Suspicious Partner () is a 2017 South Korean television series starring Ji Chang-wook and Nam Ji-hyun, with Choi Tae-joon and Kwon Nara. It aired on SBS from May 10 to July 13, 2017, at 22:00 (KST) on Wednesdays and Thursdays for 40 episodes.

The show enjoyed modest viewership share, but it beat its competitor by topping the important 20-49 year old demographic, as well as streaming, popularity, and brand reputation charts for consecutive weeks.

Synopsis
The series is about Noh Ji-wook (Ji Chang-wook), a prosecutor, and Eun Bong-hee (Nam Ji-hyun), a prosecutor trainee, and how they work together on a mysterious case involving a sly psychopath murderer. They find out how deeply connected they are by their past. A forgetful killer can be a dangerous thing. Noh Ji-wook is a prosecutor who changes jobs to become a private attorney due to circumstances. Eun Bong-hee is a prosecutor trainee under Ji-wook while he was a prosecutor. Attorney Ji Eun-hyuk (Choi Tae-joon) is a longtime family friend of Ji-wook who betrayed Ji-wook by cheating with Ji-wook's ex-girlfriend.

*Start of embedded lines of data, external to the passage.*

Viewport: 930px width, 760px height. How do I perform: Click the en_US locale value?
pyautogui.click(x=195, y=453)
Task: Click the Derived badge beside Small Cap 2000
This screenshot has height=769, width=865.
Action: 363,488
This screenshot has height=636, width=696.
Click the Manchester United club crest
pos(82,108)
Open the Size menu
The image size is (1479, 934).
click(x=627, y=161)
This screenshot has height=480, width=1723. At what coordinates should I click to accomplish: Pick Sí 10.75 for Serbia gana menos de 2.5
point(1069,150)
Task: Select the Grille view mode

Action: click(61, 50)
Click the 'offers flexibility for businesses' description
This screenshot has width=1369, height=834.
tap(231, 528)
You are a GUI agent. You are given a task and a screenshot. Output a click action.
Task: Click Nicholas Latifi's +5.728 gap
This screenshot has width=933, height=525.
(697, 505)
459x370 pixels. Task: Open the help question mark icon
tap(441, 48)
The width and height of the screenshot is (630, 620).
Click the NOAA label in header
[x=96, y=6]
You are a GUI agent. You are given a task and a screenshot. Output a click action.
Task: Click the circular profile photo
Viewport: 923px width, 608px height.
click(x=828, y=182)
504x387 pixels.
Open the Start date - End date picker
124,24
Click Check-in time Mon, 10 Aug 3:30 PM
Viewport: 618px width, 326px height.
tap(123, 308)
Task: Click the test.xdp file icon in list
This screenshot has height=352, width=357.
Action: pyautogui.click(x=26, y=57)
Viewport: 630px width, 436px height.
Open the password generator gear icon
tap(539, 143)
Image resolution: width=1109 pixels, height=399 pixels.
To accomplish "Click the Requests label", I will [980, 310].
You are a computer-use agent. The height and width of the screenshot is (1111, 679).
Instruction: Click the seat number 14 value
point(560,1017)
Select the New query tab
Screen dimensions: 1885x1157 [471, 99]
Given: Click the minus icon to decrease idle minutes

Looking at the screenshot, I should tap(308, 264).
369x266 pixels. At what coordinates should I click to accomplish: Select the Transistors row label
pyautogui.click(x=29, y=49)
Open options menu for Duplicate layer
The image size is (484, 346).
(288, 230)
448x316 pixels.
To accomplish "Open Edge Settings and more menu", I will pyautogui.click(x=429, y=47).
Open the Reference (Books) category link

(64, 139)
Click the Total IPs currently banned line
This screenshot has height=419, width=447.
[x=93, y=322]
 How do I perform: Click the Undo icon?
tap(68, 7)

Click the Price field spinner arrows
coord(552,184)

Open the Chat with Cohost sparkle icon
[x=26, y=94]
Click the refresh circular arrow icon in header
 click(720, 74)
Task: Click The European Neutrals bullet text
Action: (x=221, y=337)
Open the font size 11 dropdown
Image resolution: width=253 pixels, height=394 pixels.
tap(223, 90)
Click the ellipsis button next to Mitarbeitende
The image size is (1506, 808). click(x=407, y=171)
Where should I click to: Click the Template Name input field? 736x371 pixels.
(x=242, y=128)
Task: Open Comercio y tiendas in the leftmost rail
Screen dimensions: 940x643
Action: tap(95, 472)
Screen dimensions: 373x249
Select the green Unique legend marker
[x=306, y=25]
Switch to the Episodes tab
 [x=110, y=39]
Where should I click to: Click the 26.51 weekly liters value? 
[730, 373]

When a murderer strikes, Bong-hee suddenly finds herself as a suspect.

Cast

Main
 Ji Chang-wook as Noh Ji-wook 
Son Sang-yeon as young Ji-wook
A prosecutor in the Sunho District Prosecutors' Office who ends up switching professions to a private attorney in the aftermath of defending Eun Bong-hee, a defendant in which he was supposed to be her opponent. He harbors a trauma stemming from an event in his childhood involving his parents and first love. Bong-hee falls for him though he does not initially return the feelings. He comes to realize his feelings for her eventually and tries to win her over again. However, he started to be swayed again by the fact that Bong-hee's father could have been the arsonist who set the fire in which his parents died.
 Nam Ji-hyun as Eun Bong-hee
Choi Myung-bin as young Bong-hee
A prosecutor trainee at Ji-wook's office, later lawyer who was a Taekwondo athlete in her youth. One day, she suddenly becomes a murder suspect as her ex-boyfriend's dead body was found in her house in which she had no alibi, causing Jang Moo-young to keep coming after her and blames her for his son's death. She eventually falls for Ji-wook after he defended her. He eventually pursues her as he realizes his feelings for her but she is skeptical to accept his feelings as she was initially rejected by him.
 Choi Tae-joon as Ji Eun-hyuk
Kwon Bin as young Eun-hyuk
A lawyer with complicated family relationships who had particularly harsh adolescence. Once best friends with Ji-wook, he is now despised by him but tries his best to get back to being best friends with Ji-wook. He has a friendly platonic relationship with Bong-hee in which the two support each other with each others' romantic relationships.
 Kwon Nara as Cha Yoo-jung
Noh Ji-wook's ex-girlfriend who made an unforgettable mistake, a prosecutor who tries to win him back no matter what it takes. She harbours romantic feelings for Eun-hyuk which she confuses for friendship. She later becomes friends with Bong-hee and Na Ji-hae.

Supporting

People around Noh Ji-wook

 Lee Deok-hwa as Byun Young-hee
Ji-wook's adoptive father. The representative of a big law firm who later joins Ji-wook's newly opened firm. 
 Nam Gi-ae as Hong Bok-ja
Ji-wook's adoptive mom. She is a good friend of Ji-wook's real mom and owns a pizza shop. She is also the archenemy of Bong-hee's mother.
 Jo Seung-yeon as Noh Young-suk
Ji-wook's late father who was also a prosecutor.
 Jang Hyuk-jin as Bang Eun-ho
Ji-wook's prosecutor-turned-lawyer's right-hand man. He considers himself to be the 'mother' of the group.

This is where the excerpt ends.